## BEGIN
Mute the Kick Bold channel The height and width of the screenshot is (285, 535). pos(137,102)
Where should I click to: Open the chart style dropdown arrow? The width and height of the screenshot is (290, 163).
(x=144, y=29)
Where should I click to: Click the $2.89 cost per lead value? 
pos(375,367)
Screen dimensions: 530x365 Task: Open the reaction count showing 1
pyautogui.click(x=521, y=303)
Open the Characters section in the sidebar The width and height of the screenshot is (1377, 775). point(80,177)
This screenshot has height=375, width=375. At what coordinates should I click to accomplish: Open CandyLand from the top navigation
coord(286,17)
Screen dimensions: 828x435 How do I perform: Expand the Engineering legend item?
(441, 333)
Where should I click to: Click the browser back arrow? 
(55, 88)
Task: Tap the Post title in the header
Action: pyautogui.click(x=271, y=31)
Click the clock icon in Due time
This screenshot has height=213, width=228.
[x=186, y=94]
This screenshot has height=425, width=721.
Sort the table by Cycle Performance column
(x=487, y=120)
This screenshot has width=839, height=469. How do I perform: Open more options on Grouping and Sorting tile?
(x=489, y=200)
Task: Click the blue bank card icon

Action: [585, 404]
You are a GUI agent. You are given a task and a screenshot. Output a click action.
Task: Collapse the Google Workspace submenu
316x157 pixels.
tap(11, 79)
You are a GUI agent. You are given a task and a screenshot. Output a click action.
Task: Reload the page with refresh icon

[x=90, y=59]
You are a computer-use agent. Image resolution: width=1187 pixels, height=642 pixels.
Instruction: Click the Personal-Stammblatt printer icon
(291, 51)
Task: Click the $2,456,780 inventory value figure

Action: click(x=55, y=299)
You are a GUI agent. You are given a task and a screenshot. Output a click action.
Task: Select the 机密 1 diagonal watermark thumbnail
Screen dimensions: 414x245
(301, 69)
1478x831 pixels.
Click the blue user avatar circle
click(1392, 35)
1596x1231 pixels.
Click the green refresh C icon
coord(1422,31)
## END
**Set task:**
Report each line of the items above that contains the word "should", copying those lines in full.

**Finished answer:**
Where should I click to: Open the chart style dropdown arrow? The width and height of the screenshot is (290, 163).
Where should I click to: Click the $2.89 cost per lead value? 
This screenshot has height=375, width=375. At what coordinates should I click to accomplish: Open CandyLand from the top navigation
Where should I click to: Click the browser back arrow? 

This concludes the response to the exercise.